Servidores da Empresa de Tecnologia da Informação e Comunicação do Estado do Pará (Prodepa) iniciaram a greve da categoria nesta segunda-feira (12). Segundo a categoria, o movimento é para cobrar uma posição do Governo sobre uma série de reivindicações, inclusive o reajuste salarial, o qual o governo teria proposto não haver reajuste neste ano.
Os trabalhadores se concentraram em frente à sede da Prodepa, na avenida Augusto Montenegro, próximo à entrada do Conjunto Maguari. “Todo ano fazemos a negociação. Dessa vez, fizemos oito mesas de negociação e não tivemos nenhum avanço, o Governo propõe reajuste de 0%. Dizem que não vão dar nada de reposição”, afirma Pedro Leite, Secretário-Geral do sindicato da categoria.
“Pedimos a revisão do acordo coletivo total, que inclui diversos pontos, como a reposição, data base, auxílio creche, alimentação, entre outros pontos. A reposição oficial ficou com 9.82%, mas nem isso o governo oferece. Fala em crise, mas o trabalhador não é culpado disso. O problema é que sempre querem quebrar a corrente no elo mais fraco”, continuou Pedro.

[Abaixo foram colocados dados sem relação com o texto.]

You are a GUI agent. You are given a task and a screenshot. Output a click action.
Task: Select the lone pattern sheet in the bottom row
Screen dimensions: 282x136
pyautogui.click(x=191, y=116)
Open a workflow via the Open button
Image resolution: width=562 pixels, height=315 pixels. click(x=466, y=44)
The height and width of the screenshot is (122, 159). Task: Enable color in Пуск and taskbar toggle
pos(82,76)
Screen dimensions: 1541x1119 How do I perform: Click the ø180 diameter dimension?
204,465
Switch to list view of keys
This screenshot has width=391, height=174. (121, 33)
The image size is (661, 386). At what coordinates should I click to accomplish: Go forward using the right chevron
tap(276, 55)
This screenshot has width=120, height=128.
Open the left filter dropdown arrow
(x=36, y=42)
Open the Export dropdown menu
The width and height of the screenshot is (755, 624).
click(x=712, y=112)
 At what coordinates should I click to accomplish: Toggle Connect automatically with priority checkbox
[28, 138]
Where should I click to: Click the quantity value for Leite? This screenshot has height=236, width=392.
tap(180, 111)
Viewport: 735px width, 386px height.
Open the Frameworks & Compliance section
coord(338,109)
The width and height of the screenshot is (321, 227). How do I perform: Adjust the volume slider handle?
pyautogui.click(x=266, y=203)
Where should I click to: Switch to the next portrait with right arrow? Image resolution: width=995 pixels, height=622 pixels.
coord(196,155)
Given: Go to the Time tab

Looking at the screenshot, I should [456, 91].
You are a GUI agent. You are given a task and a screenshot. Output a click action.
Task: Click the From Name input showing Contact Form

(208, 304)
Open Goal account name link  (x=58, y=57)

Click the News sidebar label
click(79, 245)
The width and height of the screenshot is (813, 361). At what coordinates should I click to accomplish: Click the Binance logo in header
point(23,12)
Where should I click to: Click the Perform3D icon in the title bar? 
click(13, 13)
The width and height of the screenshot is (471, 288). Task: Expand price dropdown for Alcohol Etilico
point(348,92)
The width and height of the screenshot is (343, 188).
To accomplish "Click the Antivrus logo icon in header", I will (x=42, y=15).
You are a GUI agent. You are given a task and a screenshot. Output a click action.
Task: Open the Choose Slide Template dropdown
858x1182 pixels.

Os servidores devem manter atos públicos em frente ao órgão enquanto continuar a greve, sem previsão de fim. Eles ainda afirmam que não há uma nova mesa de negociação marcada, mas que “estamos sempre abertos a negociar, mas queremos que o Governo apresente uma proposta decente, concreta e justa”, completou o secretário.
Em nota, a Prodepa informa que os serviços prestados pela empresa não foram prejudicados com a greve e permanecerão sendo efetuados. Nos últimos anos, o governo estadual priorizou a elevação da remuneração e a concessão de reajustes que garantissem a reposição inflacionária do período e ganhos reais para todas as categorias, evitando, desta forma, o acúmulo de perdas salariais.
A Prodepa informa ainda, que propôs o reajuste no vale alimentação de 9,82%, mas que infelizmente os empregados optaram pela greve.